Les publications sur l’influence russe en Afrique se multiplient : ICI



Publications 
Comment mesurer la paix ? C’est à cette question que tente de répondre Richard Caplan. On estime qu’en moyenne 40% des pays sortant d'une guerre civile risquent de retomber dans  un violent conflit dans les dix années suivant la fin des hostilités.
La Vie des idées publie une recension de la biographie  « Njinga, histoire d’une reine guerrière (1582-1663) ». Cette reine d’Afrique centrale, méconnue en Occident est idolâtrée dans certaines diasporas notamment au Brésil : « Elle éclaire d’autres questions relatives au genre, au pouvoir, à la religion, au commandement, au colonialisme et à la résistance ».
Hâte de lire le dossier spécial du Journal of War & Culture Studies : « Spirituality and War: Soldier Practices in Deployment in African Military Landscapes ».
La dimension transnationale des conflits armés en Afrique a un nouvel outil. Dans cet article les auteurs proposent de nombreuses statistiques et un agenda de la recherche. Ils réfutent l’idée que les conflits entre Etats ne sont plus majoritaires sur le continent: « the majority of African conflicts must be considered internationalized-internal ».

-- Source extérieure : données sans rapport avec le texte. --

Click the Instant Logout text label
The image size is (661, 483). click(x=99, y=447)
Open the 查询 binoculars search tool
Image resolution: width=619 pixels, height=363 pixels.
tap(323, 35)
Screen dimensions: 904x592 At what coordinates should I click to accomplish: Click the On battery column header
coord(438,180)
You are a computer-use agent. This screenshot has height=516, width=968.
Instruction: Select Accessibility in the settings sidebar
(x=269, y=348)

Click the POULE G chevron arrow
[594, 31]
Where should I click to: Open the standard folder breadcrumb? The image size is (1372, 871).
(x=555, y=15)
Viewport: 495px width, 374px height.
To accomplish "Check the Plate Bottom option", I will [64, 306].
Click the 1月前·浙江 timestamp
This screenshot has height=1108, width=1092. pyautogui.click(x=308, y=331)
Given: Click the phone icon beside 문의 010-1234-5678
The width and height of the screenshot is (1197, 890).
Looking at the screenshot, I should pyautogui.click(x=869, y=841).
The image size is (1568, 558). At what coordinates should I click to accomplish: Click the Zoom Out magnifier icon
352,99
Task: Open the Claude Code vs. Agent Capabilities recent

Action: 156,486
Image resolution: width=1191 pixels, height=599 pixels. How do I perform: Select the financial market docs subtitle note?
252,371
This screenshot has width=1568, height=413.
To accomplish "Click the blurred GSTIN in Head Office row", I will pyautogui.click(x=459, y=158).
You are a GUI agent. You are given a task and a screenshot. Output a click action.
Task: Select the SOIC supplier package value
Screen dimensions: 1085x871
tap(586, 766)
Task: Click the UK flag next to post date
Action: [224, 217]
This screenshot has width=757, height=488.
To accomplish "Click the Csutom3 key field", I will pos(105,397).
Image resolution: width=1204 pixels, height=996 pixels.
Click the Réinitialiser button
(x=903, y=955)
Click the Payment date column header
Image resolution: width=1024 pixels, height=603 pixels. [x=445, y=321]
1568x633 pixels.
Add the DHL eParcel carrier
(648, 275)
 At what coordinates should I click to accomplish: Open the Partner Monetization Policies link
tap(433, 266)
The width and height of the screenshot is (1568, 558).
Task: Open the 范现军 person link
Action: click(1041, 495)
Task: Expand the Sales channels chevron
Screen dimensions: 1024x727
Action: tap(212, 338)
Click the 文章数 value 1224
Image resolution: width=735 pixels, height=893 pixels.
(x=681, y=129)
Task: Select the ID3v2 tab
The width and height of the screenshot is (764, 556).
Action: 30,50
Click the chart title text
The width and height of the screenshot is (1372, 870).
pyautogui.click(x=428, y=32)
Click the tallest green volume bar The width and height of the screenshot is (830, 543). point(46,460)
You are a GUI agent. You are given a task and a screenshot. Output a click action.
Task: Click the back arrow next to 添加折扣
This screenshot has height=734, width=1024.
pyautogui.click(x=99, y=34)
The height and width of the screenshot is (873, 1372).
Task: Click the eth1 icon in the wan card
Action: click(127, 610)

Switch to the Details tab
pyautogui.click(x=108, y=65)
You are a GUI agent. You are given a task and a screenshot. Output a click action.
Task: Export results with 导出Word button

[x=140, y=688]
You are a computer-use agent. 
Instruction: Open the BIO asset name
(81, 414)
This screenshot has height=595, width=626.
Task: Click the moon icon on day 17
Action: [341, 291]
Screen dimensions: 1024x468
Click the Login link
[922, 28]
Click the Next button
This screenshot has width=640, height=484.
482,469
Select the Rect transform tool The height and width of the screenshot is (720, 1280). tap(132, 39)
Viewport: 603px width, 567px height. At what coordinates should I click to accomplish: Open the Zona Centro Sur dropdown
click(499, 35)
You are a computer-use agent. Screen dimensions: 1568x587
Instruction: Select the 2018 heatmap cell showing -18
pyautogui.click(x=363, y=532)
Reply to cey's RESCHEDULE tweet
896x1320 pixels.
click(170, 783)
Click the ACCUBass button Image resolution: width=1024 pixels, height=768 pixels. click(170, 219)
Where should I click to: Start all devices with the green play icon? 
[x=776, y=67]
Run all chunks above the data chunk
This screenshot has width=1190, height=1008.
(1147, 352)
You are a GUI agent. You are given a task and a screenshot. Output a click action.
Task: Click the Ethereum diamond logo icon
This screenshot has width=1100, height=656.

Conférences et appels à communications 

 Vous avez jusqu’au 18 octobre pour postuler aux bourses de terrain du CFEE ! 
Et jusqu’au 15 septembre pour envoyer vos propositions pour l’ouvrage collectif: « La mer : paradoxes, enjeux et défis pour les États du Golfe de Guinée au XXIe siècle ».
Le colloque « Penser le genre des expériences de la violence politique en Afrique. Incidences biographiques, transmissions générationnelles et familiales » aura lieu à Sciences Po Bordeaux les 3-4 octobre 2019.
L’AEGES organise son colloque annuel à Paris sur le thème Guerre et corps. Pour soumettre un article ou un panel : ICI

L’Afrique…ce grand pays…
Lors du sommet du G7, la journaliste américaine d’Associated Press Darlene Superville poste sur Twitter un cliché représentant quatre « leaders ». Elle identifie Emmanuel Macron, Justin Trudeau et Narendra Modi mais Cyril Ramaphosa, elle le présente comme « one unidentified leader » ….

La journaliste devrait lire l’interview de  l’historien François-Xavier Fauvelle, élu professeur au Collège de France et dont la leçon inaugurale se tiendra en octobre.
In memoriam
Le 31 août, un an après Samir Amin, l’universitaire Immanuel Wallerstein, critique du capitalisme mondial est décédé.